Document passage:
BEGIN

What drives consumer choice of healthcare companies differs from what drives consumer advocacy.
Marketing Daily, a MediaPost publication, has featured Hero Digital’s Healthcare CX Index in their recent article titled, Big Surprise: ‘Takes My Insurance’ No. 1 Factor For Picking Healthcare.
Written by Les Luchter, this article takes a close look at what matters most to today’s healthcare customers. Check out the full article below.
Millennials are pretty united in why they’d recommend a healthcare company, with a majority—60%—ranking empathy and principles as the top reasons. That’s according to Hero Digital’s just-released Healthcare CX (customer experience) index.
Other demographic groups were found to have different priorities for making recommendations, although not as dominant:
Empowerment and disruption were cited by 30% of Gen Zers, access and ease of use by 30% of Gen Zers, and price and stature by 20% of boomers.
The study also looked at four healthcare subsectors, finding:
- Primary care customers will pay more for customer experiences that make them feel heard and understood.
- Urgent care customers desire in-person services supplemented by digital experiences.
- Specialty care customers look for recommendations from experts.

END

Data:
BEGIN

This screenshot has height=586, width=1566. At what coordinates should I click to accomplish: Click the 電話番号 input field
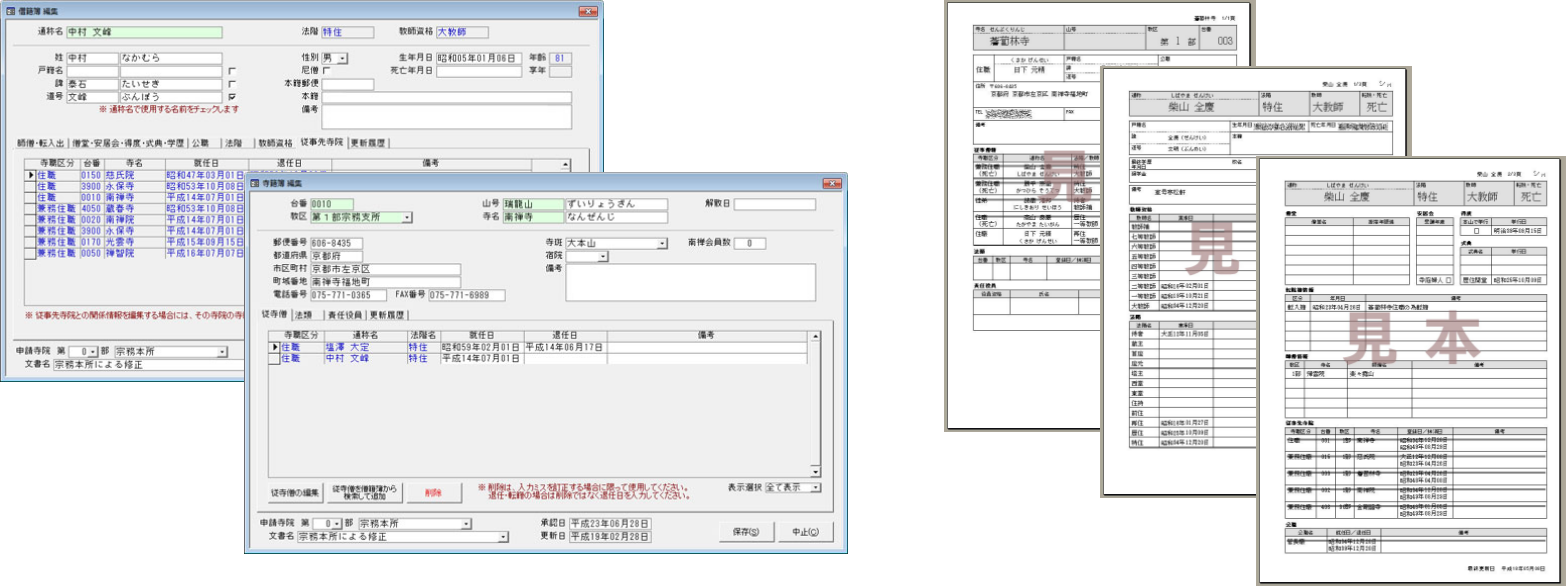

END

Exercise aim: Pick up the article on Hero Digital's Healthcare CX Index after its last line and carry it forward. You won't need the data for this.

Response to this task:
- Pharmacy customers seek “genuine trust” in their interactions.
The study points out that what drives consumer choice of healthcare companies differs from what drives consumer advocacy. For instance, the top reason for choosing a healthcare company is “Takes my insurance,” a factor that’s nonexistent in the top 10 reasons for recommending a healthcare company (#1 being “Provides high quality care”).
Speaking of “Takes my insurance,” a separate study by the right-wing Pacific Research Institute (PRI) has found 86% of Americans to be satisfied with their current health insurance plans, and only 8% dissatisfied.
Satisfaction levels are largely influenced by employment status, the study found, with 71% of employed people, “who are most likely to have employer-sponsored coverage”—rating their coverage as good. That compares to just 47% of those unemployed—“a plurality of whom (41%) used Medicaid.”
Costs are the main reason for respondents’ dissatisfaction with insurance plans, PRI reported, with 46% of respondents saying premiums are too high, 45% that deductibles are too high, and 39% that co-pays are too high. Other reasons include limited or restricted access to specialists (28%) and too many restrictions for special tests like CT scans and MRIs (26%).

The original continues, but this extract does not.